Maroni: «Divideremo previdenza da assistenza»

10/11/2003

lunedì 10 novembre 2003

Pagina 29 – Economia
 
 
La riforma
Il ministro: difenderemo le nostre scelte come gendarmi

Maroni: "Divideremo previdenza da assistenza"
          La Cisl: 4,5 miliardi in più alzando i contributi di autonomi e parasubordinati

          ROMA – Il ministro del Lavoro, Roberto Maroni, è d´accordo con la proposta dei sindacati: nei conti del sistema pensionistico bisogna separare previdenza e assistenza.

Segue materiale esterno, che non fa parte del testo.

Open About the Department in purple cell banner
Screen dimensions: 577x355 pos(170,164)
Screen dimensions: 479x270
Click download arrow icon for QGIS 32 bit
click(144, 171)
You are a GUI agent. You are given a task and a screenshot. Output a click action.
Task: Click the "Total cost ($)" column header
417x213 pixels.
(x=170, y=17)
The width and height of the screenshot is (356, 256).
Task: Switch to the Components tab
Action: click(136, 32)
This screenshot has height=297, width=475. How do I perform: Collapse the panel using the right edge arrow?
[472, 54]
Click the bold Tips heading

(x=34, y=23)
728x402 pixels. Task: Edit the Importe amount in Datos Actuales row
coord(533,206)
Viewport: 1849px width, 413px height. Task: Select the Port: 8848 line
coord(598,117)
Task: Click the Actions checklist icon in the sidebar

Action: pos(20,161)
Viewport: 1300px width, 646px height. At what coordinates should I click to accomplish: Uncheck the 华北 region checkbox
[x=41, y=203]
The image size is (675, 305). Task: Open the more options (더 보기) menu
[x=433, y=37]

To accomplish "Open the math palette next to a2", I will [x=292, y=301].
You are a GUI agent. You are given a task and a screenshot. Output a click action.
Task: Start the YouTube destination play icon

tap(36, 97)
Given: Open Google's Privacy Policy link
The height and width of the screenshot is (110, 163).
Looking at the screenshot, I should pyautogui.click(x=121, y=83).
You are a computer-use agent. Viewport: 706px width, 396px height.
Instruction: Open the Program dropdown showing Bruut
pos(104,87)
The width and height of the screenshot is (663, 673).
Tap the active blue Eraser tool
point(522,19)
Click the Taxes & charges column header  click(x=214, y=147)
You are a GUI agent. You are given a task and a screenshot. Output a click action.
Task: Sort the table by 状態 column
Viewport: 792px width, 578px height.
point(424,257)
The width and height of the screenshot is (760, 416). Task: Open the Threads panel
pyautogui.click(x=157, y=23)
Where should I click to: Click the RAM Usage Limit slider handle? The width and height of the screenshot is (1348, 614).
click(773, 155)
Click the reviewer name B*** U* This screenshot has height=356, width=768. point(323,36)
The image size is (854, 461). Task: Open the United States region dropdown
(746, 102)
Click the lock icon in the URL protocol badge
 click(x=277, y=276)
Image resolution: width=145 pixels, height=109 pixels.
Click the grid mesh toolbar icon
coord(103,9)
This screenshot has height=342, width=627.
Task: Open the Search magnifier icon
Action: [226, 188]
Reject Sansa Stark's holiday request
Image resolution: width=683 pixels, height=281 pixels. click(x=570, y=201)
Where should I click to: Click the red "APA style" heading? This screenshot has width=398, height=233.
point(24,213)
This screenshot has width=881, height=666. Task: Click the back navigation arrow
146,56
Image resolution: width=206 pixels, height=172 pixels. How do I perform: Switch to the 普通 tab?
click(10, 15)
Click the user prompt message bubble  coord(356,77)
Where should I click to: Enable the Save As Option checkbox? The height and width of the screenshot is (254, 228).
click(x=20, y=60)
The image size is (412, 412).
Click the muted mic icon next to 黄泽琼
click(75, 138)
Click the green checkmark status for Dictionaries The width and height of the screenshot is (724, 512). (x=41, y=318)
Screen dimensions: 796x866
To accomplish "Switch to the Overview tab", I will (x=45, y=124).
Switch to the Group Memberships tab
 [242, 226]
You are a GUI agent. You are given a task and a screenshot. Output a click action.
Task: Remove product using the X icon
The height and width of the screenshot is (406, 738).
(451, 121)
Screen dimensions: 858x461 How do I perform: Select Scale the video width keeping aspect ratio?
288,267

Lo ha detto ieri durante l´assemblea federale della Lega: «È una riforma che va fatta, altrimenti non si sa che cosa entra per pagare le pensioni e che cosa poi esce per pagare servizi, che sono comunque fondamentali».
          Davanti al popolo leghista, Maroni ha ripetuto che la Lega ha «salvato le pensioni di anzianità», precisando che ancora adesso «c´è un tentativo di modificare la riforma previdenziale tagliando le pensioni d´anzianità: noi non lo permetteremo». Non dice, però, che la riforma taglia nettamente le pensioni di anzianità, perché se è vero che dal 2008 sarà possibile andare in pensione con 35 anni di contributi è altrettanto vero che – in seguito all´innalzamento dell´età contributiva da 35 a 40 anni in un solo colpo – chi farà questa scelta si vedrà ridurre sensibilmente la pensione, fino al 40-50 per cento dell´ultimo stipendio.
          Maroni ha ribadito poi che il governo non ritirerà l´emendamento alla delega previdenziale e che dunque «la riforma previdenziale deve rimanere così com´è: noi la difenderemo come gendarmi». Per Maroni è una riforma che «garantisce la sostenibilità del sistema e l´equità». I tagli ci sono, «la riforma è sbagliata», ribatte, Pierpaolo Baretta, segretario confederale Cisl, il quale è convinto che «una riforma che garantisca un equilibrio finanziario e non comporti tagli è possibile». Ad esempio, Baretta stima che l´aumento dell´aliquota contributiva dal 17 al 20% per parasubordinati e lavoratori autonomi farebbe incamerare 4,5 miliardi di euro alle casse dell´Inps, la metà dei risparmi previsti dalla riforma del governo. «Noi chiediamo di agire non solo sulle uscite e non solo sui lavoratori dipendenti», sintetizza Baretta. «Maroni dice di voler difendere la riforma come un gendarme, il sindacato non può pensare di essere convocato da un militare, è una concezione delle relazioni sindacali che si commenta da sé», dice Marigia Maulucci, Cgil.